__ТЕКСТ__.
━━━

Читаем Мастер и город. Киевские контексты Михаила Булгакова полностью

Быть может, таинственное имя героя нужно возводить к масонской терминологии, в которой «мастер» – обозначение одного из иерархических уровней ордена или ложи? Некоторые исследователи так и делают, полагая, что «вынесенное на поверхность „масонское“ имя героя тянет за собой целую цепь ассоциаций и открывает возможность для истолкования ряда сцен романа и деталей его „вещного“ мира в том же масонском ключе»[27]. Другие подтверждают: да, имя масонское, скорей всего из ритуала ордена иллюминатов. Текст романа «Мастер и Маргарита» охотно идет навстречу этому истолкованию, как, впрочем, и другим – например, вполне основательному утверждению Э. Бацарелли, что тип булгаковского художника – от Пушкина и Мольера до мастера из последнего романа – это «символ человека как такового, человека как индивидуальности»[28]. «Мой бедный и окровавленный мастер» – называет Булгаков Мольера в прологе книги о нем, а далее везде – «мэтр». Русское «мастер» – эквивалент французского «мэтр»? И этому уравниванию тоже ничто не противоречит в булгаковском романе.

Устроитель декораций, костюмов и зрелищных эффектов в средневековой европейской мистерии назывался «мастер чудес». Наполненное таким смыслом слово «мастер» как нельзя лучше пристает – если не герою булгаковского романа, то уж автору – несомненно. И этот контекст охотно соответствует словоупотреблению романа.

Памятуя чрезвычайный интерес Булгакова к Э. Т. А. Гофману, можно высказать предположение, что его мастер обязан именем гофманским апологиям средневековых цеховых мастеров («Мастер Мартин-бочар и его подмастерья», «Мастер Вахт»). Булгаков мистифицировал своих слушателей, выдавая фрагменты статьи С. Миримского о Э. Т. А. Гофмане за поразительно точные отзывы о себе самом[29], так что и этот контекст, возможно, не чужой для булгаковского мастера.

Средневековый мастер – тот, кто завершил ученичество созданием шедевра; об ученичестве булгаковского мастера нам ничего не известно, да и не было у него ученичества, поскольку «роман о Пилате» – плод озарения, исходящего из каких-то неведомых сфер, а не кропотливого ремесленничества, но шедевр он, во всяком случае, создал. И, подобно цеховому мастеру, воспитал ученика. Эту тему можно развивать и далее, но и без продолжения достаточно видна легкость, с какой она может развиваться.

Быть может, нужно учесть, что мастер в средневековой Европе титуловался на тогдашней латыни словом «domnus» (при имени; например, «domnus Martinus») или даже – тоже при имени – словом «dominus», означающим одновременно и «господин», и «Господь»[30]. Слово, покрывающее одним и тем же знаком мастера земного и небесного Творца, выглядит вполне уместно при истолковании романа, рассказывающего историю безымянного пророка параллельно истории пророка по имени Иешуа.

━━━

__ИСХОДНЫЕ ДАННЫЕ__.
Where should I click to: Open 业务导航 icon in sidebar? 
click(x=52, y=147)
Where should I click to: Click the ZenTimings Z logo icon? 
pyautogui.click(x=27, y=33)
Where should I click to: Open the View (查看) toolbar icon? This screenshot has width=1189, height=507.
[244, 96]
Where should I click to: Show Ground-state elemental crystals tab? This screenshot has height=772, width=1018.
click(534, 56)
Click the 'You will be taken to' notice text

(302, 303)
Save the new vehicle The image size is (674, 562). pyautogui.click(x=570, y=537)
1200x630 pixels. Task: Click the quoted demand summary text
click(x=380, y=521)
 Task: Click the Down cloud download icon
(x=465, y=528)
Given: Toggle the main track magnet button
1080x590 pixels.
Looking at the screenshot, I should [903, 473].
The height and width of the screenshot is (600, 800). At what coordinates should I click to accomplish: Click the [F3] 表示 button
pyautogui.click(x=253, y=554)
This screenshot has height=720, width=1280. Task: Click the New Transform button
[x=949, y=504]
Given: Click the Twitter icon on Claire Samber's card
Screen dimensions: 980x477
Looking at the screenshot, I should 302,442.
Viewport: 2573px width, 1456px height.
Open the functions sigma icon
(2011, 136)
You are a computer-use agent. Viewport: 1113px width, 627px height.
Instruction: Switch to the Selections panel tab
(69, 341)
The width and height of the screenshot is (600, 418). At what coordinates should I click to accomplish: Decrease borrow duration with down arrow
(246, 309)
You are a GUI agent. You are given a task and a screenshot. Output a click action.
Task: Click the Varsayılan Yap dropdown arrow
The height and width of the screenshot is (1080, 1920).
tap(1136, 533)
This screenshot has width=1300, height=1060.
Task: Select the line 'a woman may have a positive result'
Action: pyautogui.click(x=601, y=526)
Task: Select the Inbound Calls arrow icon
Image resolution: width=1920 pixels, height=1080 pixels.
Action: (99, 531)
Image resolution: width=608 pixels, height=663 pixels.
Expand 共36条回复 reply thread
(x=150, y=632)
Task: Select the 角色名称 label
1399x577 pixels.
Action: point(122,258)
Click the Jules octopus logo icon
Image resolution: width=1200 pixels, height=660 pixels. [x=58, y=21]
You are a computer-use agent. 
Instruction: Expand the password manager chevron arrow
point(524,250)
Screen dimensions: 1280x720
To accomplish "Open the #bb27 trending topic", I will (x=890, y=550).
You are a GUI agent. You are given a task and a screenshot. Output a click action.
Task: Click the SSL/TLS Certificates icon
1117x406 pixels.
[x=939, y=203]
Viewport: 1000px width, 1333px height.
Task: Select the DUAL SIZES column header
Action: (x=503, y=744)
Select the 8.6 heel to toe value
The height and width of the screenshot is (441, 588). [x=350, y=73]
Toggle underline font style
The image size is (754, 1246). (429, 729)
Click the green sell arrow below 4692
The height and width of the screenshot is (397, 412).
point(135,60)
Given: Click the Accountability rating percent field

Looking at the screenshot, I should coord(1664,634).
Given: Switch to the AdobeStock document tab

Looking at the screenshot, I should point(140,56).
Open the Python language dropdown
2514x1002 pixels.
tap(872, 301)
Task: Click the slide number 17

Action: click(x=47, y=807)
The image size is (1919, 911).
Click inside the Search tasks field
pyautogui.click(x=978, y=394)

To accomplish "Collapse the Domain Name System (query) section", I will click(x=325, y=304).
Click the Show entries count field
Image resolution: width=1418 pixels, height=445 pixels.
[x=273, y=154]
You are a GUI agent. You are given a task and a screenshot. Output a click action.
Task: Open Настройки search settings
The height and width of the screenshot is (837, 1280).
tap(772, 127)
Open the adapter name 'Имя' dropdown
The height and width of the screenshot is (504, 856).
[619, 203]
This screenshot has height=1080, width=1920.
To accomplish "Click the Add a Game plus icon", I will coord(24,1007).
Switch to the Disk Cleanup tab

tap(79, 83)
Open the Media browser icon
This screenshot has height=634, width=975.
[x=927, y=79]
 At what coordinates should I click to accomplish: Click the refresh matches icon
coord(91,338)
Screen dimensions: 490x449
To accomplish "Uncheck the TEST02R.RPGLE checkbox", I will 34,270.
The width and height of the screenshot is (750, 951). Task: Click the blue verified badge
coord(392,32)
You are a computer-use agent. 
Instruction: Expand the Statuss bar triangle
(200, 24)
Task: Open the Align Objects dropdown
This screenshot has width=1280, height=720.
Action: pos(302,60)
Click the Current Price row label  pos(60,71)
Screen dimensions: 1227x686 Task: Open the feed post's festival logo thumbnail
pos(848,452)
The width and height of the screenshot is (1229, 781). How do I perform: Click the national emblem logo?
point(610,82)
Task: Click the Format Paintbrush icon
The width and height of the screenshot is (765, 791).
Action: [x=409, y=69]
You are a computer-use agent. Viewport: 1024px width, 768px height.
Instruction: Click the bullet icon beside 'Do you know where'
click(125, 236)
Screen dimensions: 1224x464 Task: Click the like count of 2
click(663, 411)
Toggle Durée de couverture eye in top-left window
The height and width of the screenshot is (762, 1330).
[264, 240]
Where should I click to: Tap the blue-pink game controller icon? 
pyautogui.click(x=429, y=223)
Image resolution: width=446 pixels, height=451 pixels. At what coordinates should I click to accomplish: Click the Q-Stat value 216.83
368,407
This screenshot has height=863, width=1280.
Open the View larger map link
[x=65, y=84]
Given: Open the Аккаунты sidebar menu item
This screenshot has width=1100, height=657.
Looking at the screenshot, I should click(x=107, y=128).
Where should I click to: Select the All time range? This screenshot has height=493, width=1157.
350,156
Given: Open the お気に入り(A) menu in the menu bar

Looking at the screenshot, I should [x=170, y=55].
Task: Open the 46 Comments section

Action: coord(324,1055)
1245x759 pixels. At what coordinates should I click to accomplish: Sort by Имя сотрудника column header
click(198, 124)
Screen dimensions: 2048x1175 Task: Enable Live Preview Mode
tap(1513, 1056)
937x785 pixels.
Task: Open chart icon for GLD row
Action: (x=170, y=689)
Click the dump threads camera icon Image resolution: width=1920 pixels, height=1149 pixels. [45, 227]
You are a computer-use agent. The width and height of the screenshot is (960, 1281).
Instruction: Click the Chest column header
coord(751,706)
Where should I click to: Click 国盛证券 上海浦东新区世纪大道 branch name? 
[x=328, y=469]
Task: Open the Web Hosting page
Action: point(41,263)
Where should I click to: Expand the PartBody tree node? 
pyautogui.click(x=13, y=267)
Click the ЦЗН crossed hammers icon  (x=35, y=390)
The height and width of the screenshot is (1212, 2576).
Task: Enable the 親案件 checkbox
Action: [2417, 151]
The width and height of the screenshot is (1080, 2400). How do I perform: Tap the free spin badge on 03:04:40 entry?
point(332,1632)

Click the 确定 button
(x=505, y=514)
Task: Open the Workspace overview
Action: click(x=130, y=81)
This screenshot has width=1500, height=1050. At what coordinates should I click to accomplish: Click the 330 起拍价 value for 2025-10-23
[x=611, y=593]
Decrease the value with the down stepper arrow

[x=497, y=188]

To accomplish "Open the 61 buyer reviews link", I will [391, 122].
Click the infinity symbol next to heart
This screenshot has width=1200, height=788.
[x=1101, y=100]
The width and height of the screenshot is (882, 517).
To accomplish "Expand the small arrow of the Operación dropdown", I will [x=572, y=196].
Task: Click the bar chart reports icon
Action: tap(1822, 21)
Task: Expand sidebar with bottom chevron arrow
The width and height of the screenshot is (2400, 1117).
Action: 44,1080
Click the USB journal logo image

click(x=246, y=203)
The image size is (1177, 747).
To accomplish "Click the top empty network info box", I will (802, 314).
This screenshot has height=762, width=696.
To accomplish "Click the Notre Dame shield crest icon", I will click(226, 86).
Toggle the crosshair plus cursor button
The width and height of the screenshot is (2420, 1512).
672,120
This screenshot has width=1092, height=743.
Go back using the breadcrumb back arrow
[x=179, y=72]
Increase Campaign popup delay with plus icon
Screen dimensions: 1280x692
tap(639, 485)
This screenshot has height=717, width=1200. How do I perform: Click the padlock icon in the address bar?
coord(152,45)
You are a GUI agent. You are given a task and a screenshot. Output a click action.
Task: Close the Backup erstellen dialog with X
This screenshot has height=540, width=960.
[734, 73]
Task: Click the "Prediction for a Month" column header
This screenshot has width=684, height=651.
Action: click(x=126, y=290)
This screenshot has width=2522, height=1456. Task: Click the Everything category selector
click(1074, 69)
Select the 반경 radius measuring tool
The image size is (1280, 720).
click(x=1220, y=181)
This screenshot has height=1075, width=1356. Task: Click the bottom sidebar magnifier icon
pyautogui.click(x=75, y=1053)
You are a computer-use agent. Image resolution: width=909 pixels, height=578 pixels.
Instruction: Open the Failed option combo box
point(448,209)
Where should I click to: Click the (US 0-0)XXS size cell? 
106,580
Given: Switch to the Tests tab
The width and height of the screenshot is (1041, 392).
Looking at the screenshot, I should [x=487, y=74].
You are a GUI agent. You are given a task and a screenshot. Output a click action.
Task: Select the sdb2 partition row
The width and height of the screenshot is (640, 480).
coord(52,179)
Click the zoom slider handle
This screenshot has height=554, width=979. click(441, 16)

━━━

Выпишите слово в слово отрывок из текста о мастере у Булгакова: начните с места со словами «Быть может, нужно» и остановитесь после слов «пророка по имени Иешуа.». Отвечайте, опираясь только на текст.

__ОТВЕТ__.
Быть может, нужно учесть, что мастер в средневековой Европе титуловался на тогдашней латыни словом «domnus» (при имени; например, «domnus Martinus») или даже – тоже при имени – словом «dominus», означающим одновременно и «господин», и «Господь»[30]. Слово, покрывающее одним и тем же знаком мастера земного и небесного Творца, выглядит вполне уместно при истолковании романа, рассказывающего историю безымянного пророка параллельно истории пророка по имени Иешуа.